▸ **Activity**
The entries are to be reproduced verbatim, and their pictures left out.

Data extract: Begin

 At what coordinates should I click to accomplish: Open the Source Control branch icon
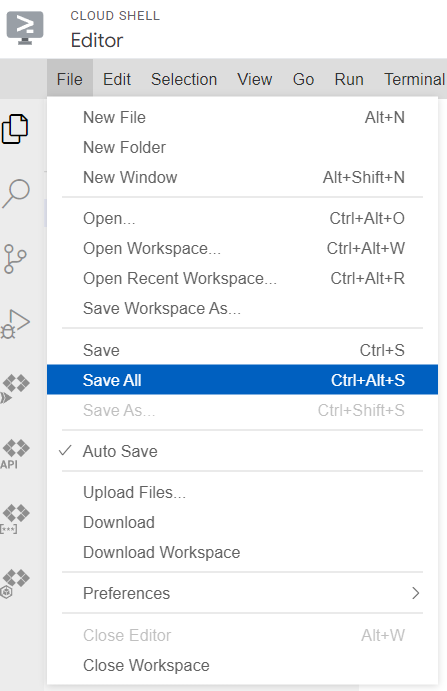click(15, 259)
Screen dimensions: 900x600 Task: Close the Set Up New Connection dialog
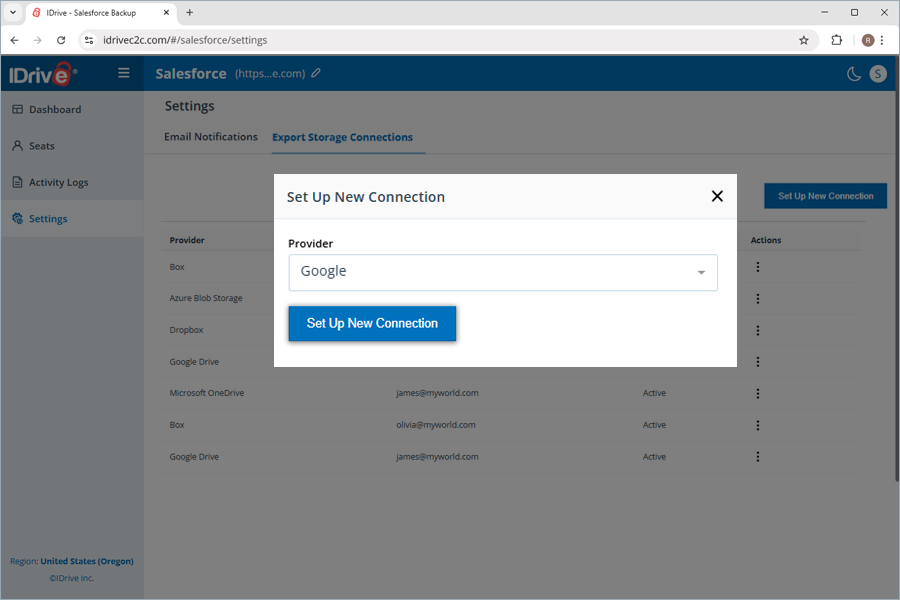click(716, 196)
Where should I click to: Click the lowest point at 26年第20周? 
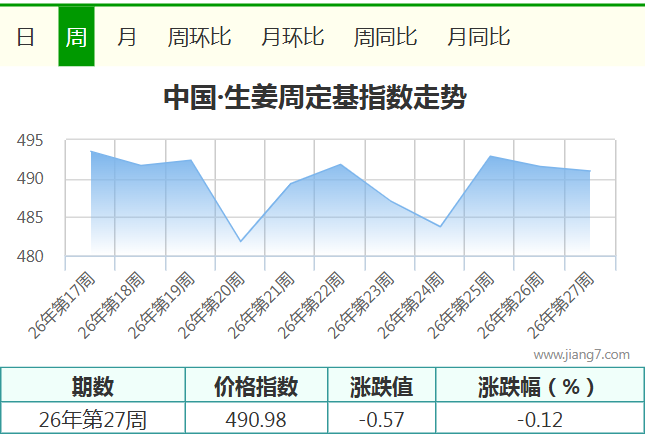point(241,241)
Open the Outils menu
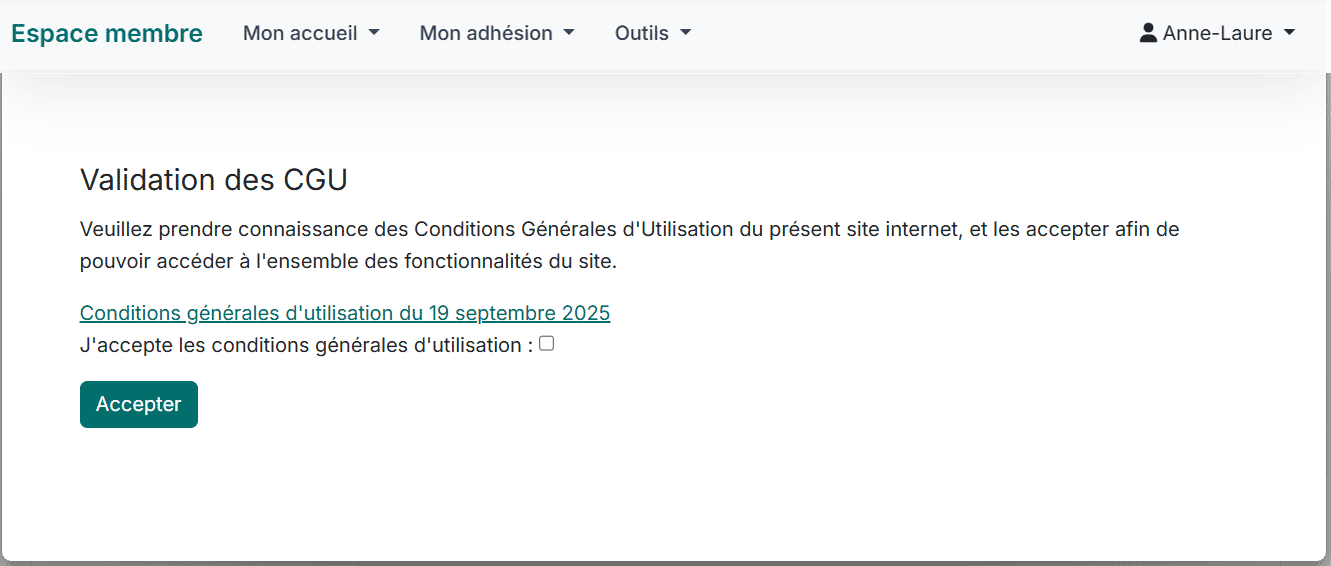 tap(642, 33)
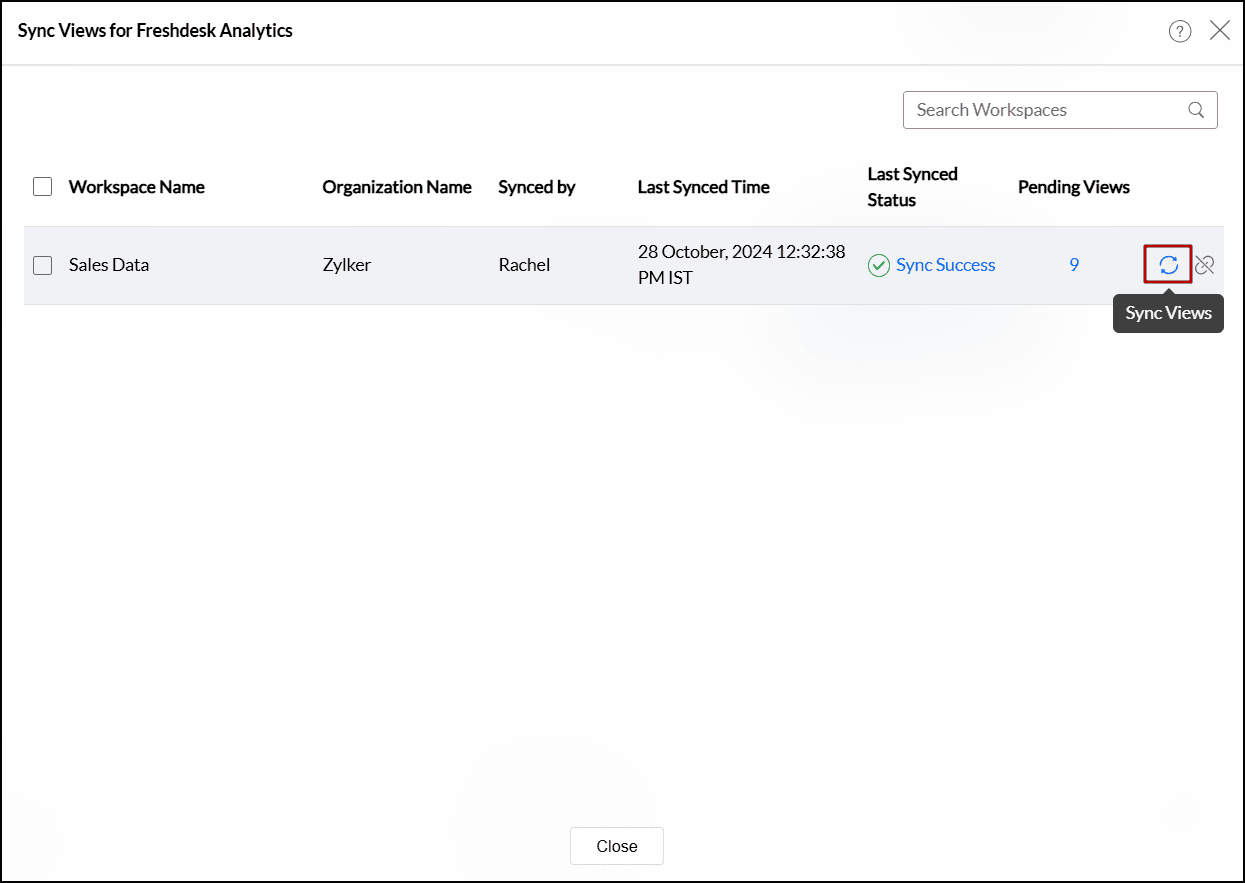Open the Sync Success status link
This screenshot has width=1245, height=883.
[x=945, y=265]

Data extract: End

▸ **Solution to this task**
 At what coordinates should I click to accomplish: Open the Source Control branch icon
click(15, 259)
Screen dimensions: 900x600 Task: Close the Set Up New Connection dialog
click(716, 196)
Where should I click to: Click the lowest point at 26年第20周? 
point(241,241)
Open the Outils menu
 tap(642, 33)
Open the Sync Success status link
This screenshot has width=1245, height=883.
[x=945, y=265]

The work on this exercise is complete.